- _Task instructions_:
Arrange the material from the line containing "Given: Click the Boston Scientific logo icon" down through the line containing "Action: click(131, 69)" as a numbered list, leaving out blank lines and pictures.
** START Information supplied **
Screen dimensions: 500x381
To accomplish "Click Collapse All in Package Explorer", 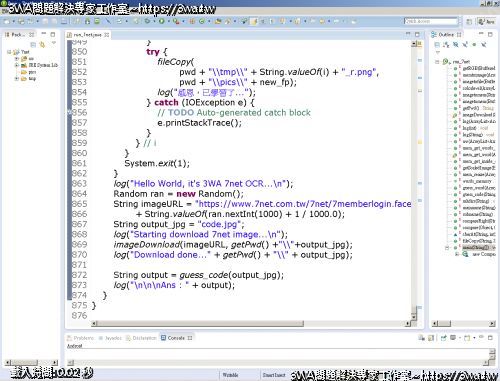I will [33, 45].
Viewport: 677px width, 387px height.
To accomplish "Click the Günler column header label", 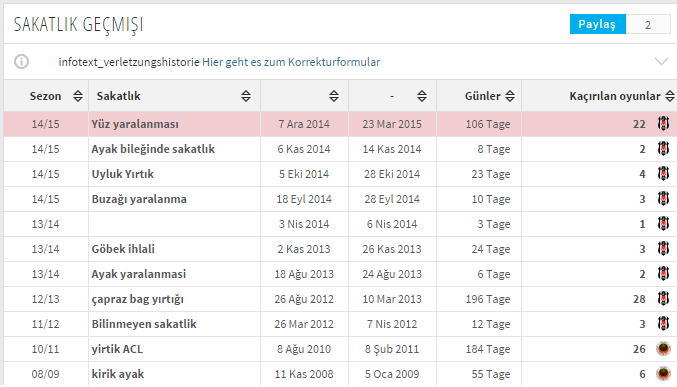I will click(482, 96).
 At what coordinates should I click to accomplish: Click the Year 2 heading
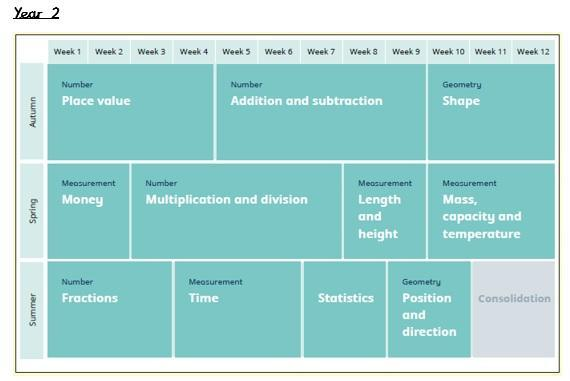[x=36, y=13]
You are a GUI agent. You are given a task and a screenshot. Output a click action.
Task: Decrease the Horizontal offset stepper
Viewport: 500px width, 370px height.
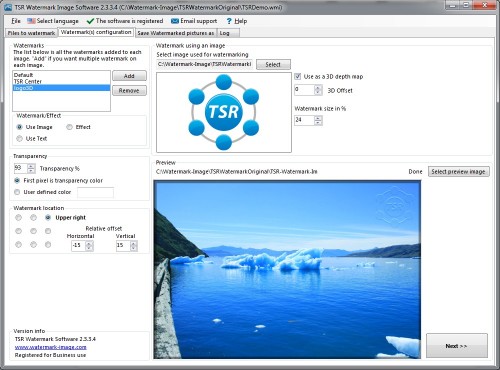click(89, 248)
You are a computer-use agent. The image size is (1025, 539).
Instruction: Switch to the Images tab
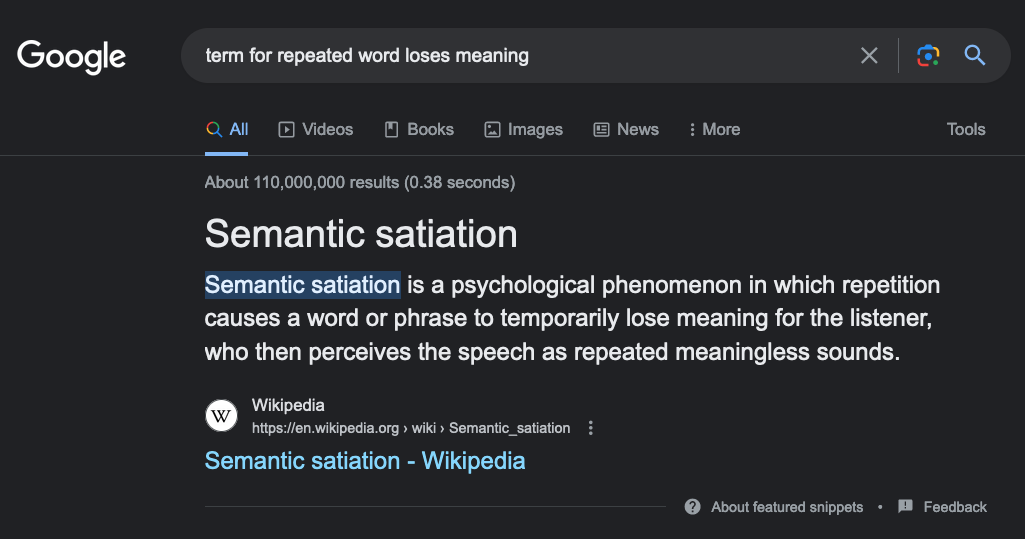pos(523,129)
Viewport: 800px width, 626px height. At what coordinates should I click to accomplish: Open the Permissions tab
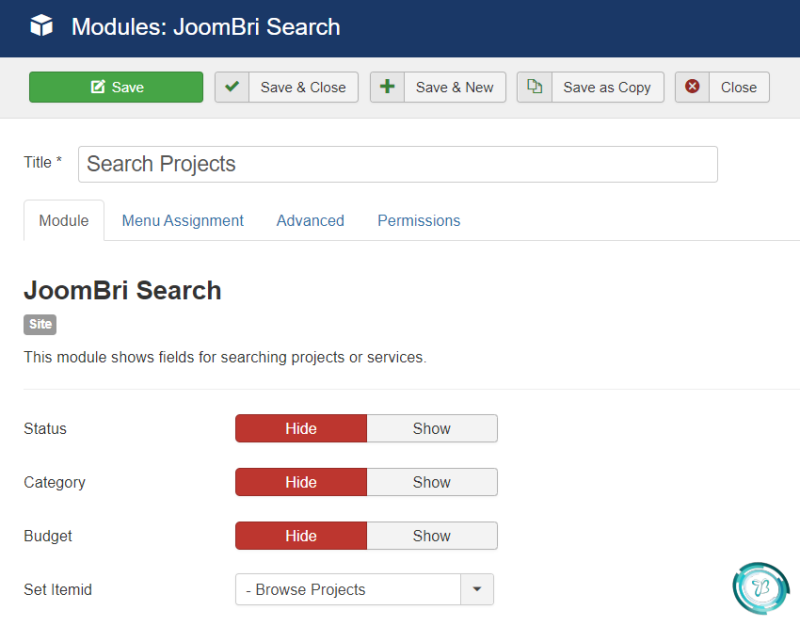419,220
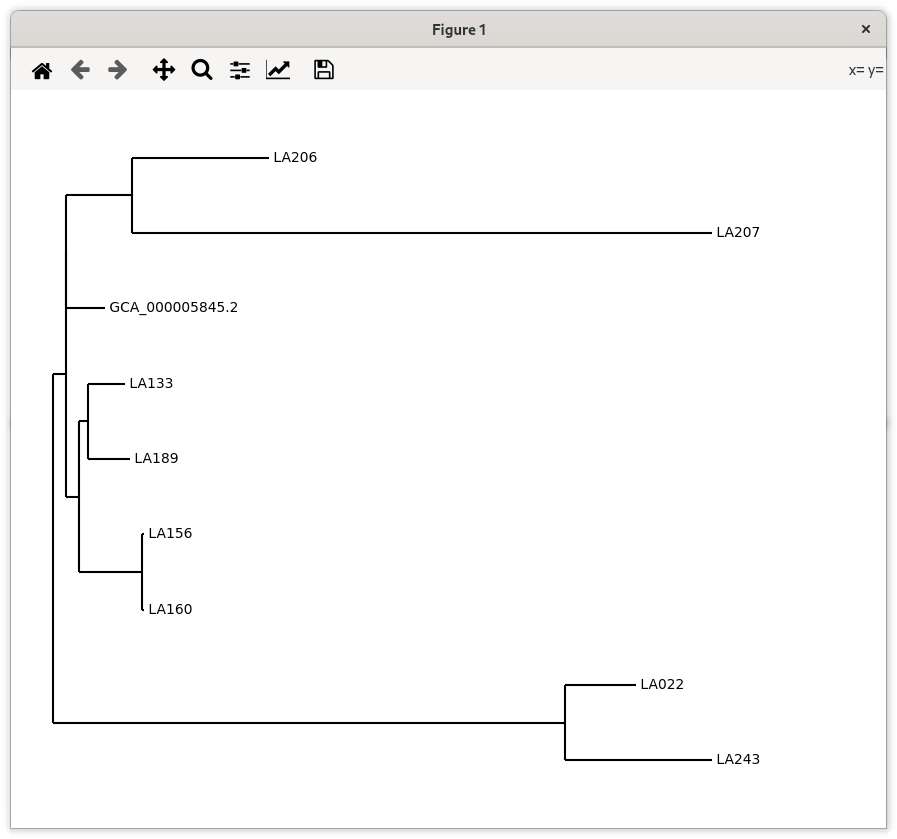Image resolution: width=897 pixels, height=839 pixels.
Task: Close the Figure 1 window
Action: click(866, 30)
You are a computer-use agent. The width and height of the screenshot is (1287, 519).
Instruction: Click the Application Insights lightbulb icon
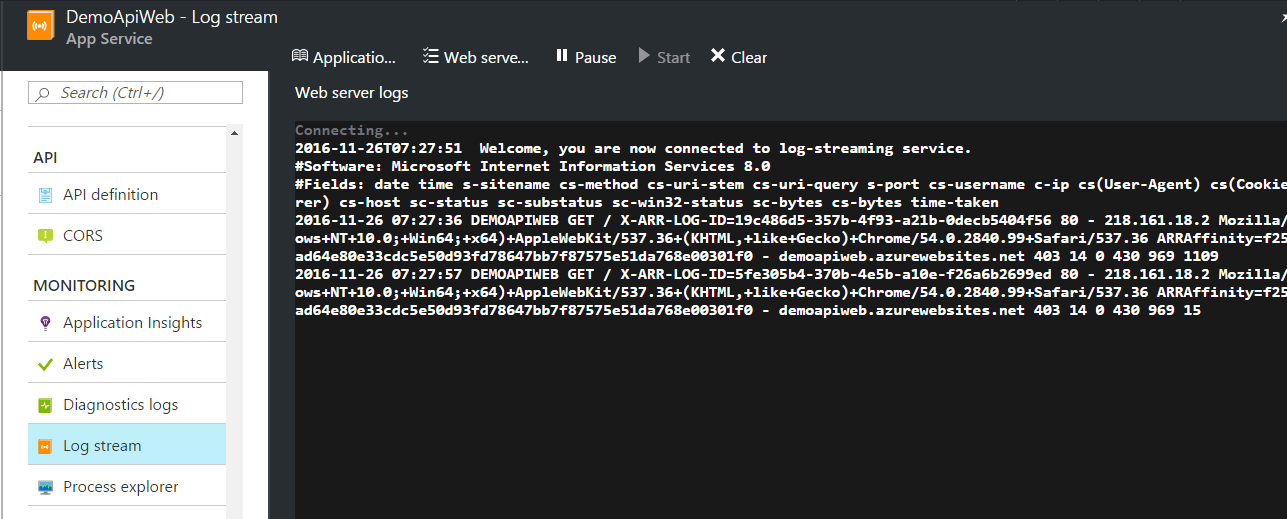coord(45,323)
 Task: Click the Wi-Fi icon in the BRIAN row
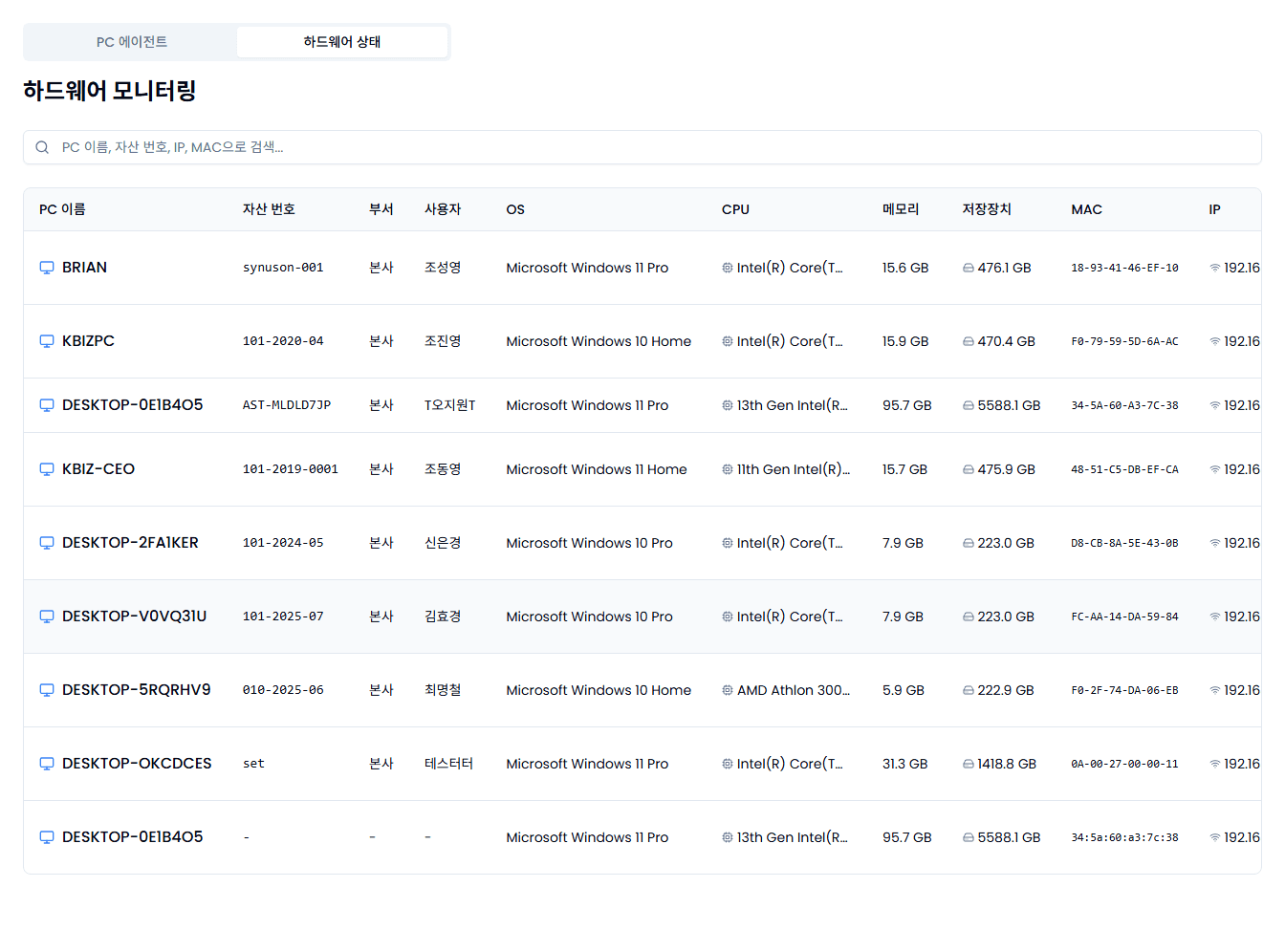(x=1215, y=268)
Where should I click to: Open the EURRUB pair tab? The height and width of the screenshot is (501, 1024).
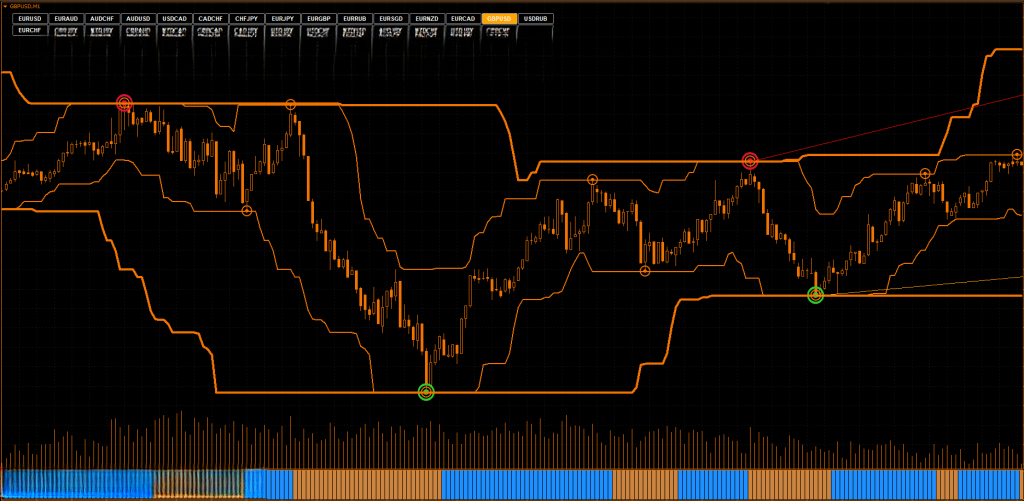tap(355, 19)
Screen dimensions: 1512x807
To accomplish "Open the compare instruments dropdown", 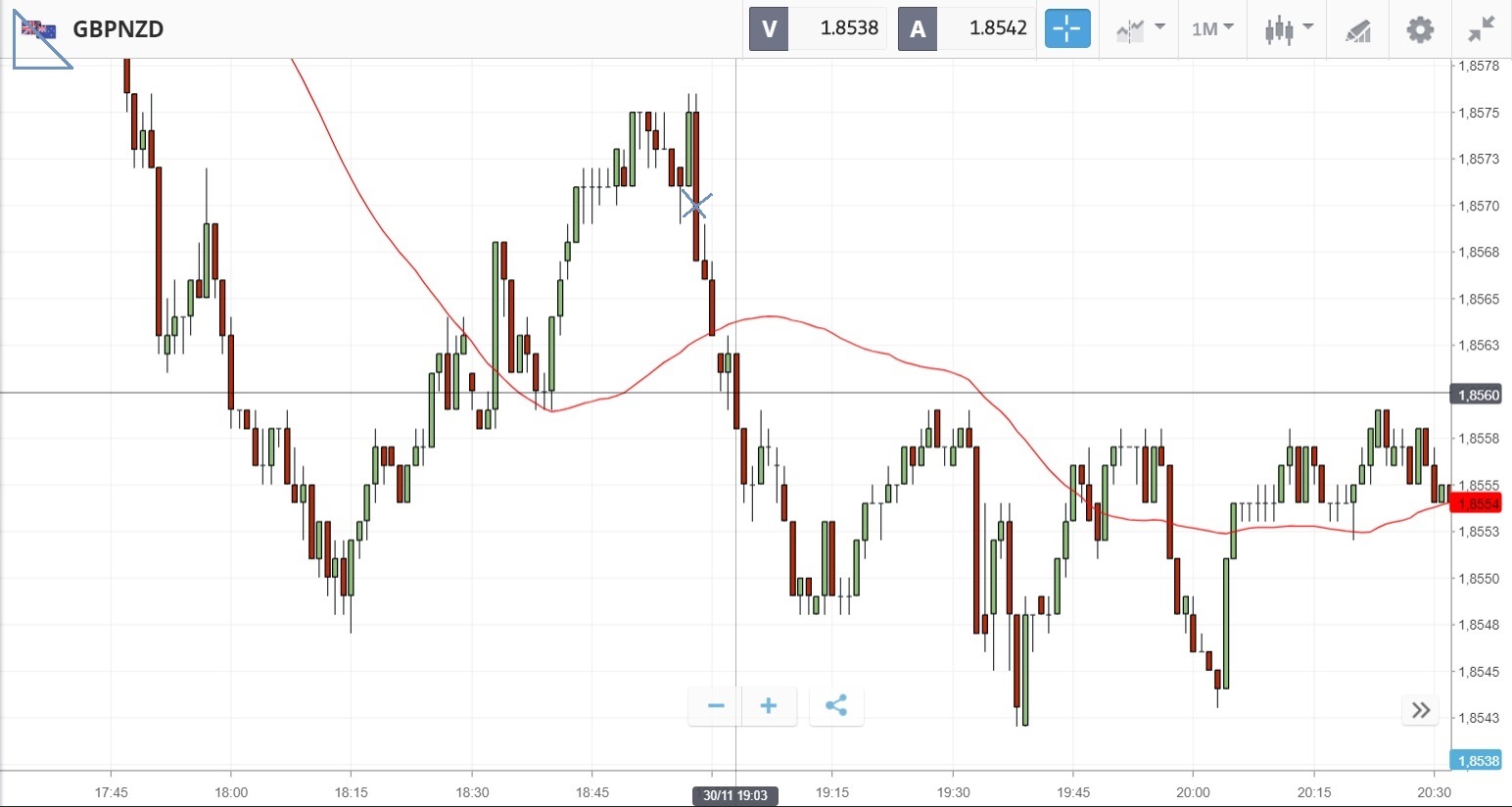I will click(x=1140, y=29).
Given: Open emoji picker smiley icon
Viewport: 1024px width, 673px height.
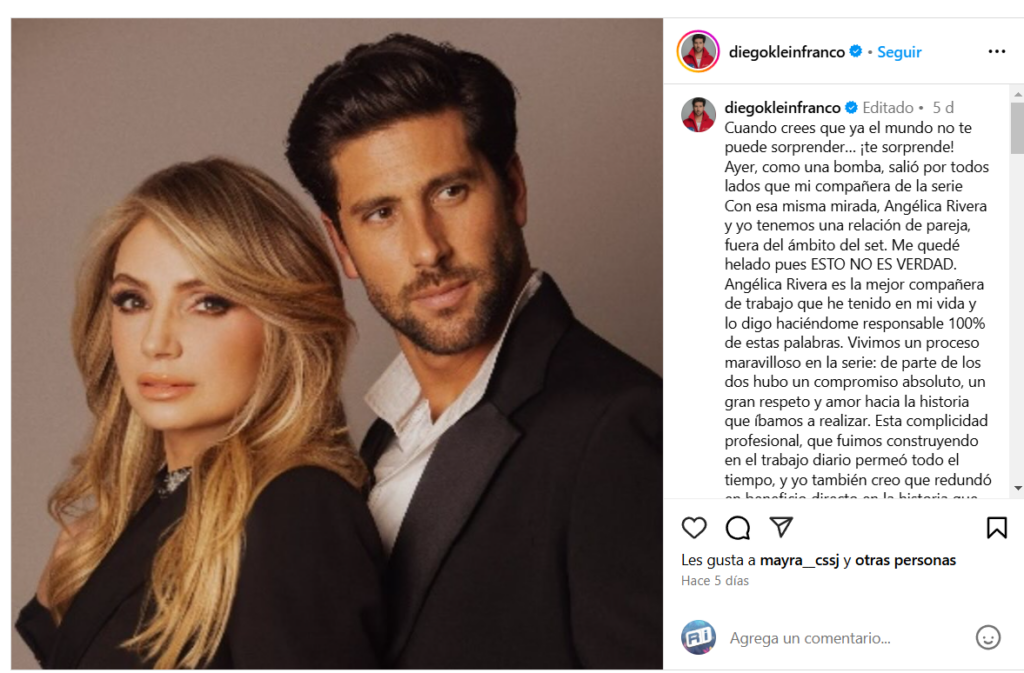Looking at the screenshot, I should point(988,637).
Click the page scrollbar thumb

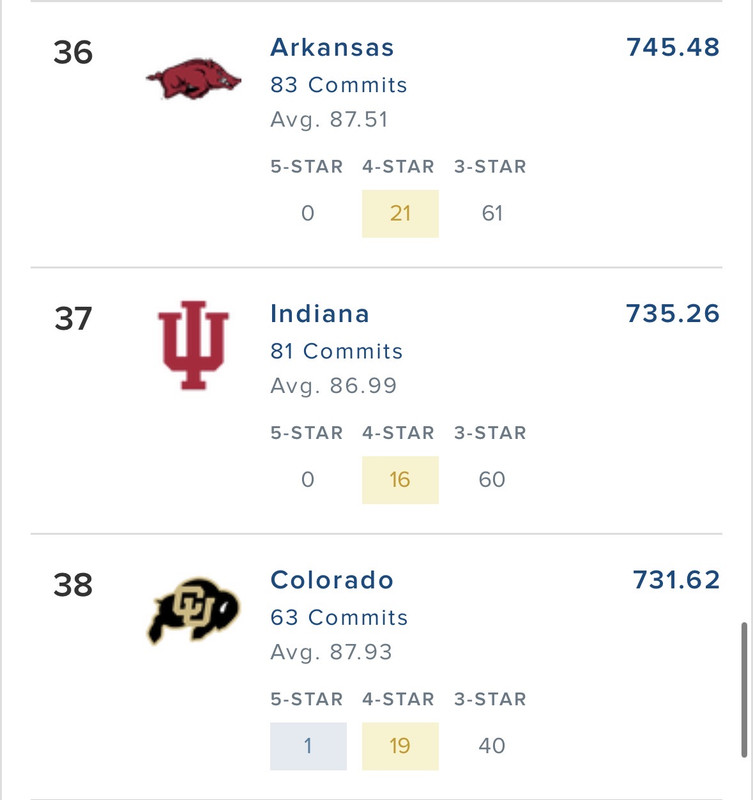pyautogui.click(x=744, y=690)
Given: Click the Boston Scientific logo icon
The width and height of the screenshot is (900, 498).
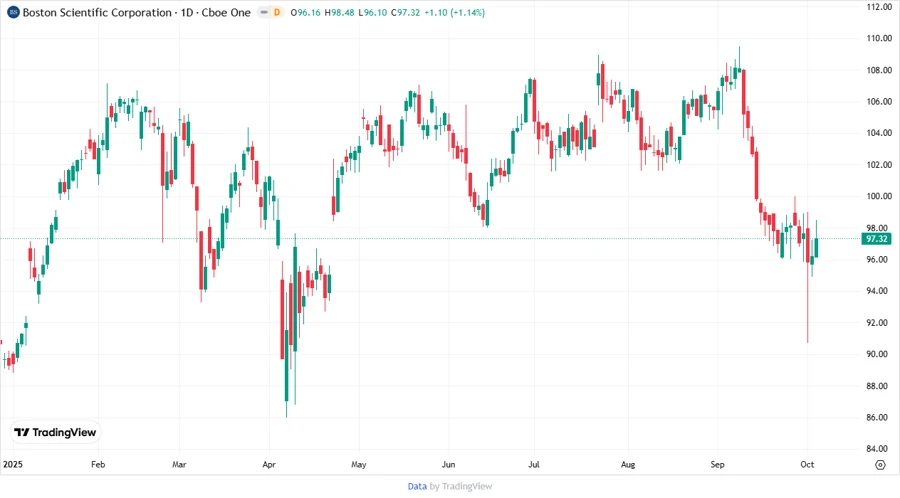Looking at the screenshot, I should tap(13, 12).
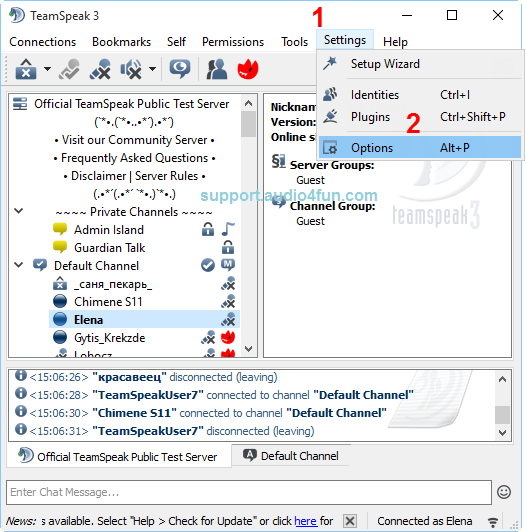This screenshot has height=532, width=526.
Task: Mute speakers using the toolbar icon
Action: click(131, 69)
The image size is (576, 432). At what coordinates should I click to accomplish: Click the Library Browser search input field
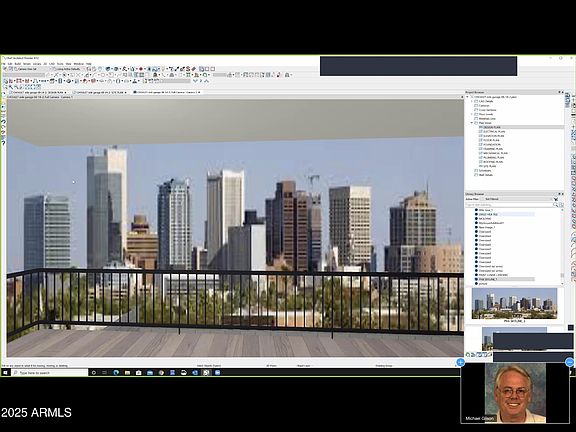click(x=509, y=205)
** END Information supplied **
- _Answer below_:
1. Given: Click the Boston Scientific logo icon
2. The width and height of the screenshot is (900, 498).
3. Looking at the screenshot, I should tap(13, 12).
4. This screenshot has height=532, width=526.
5. Task: Mute speakers using the toolbar icon
6. Action: click(131, 69)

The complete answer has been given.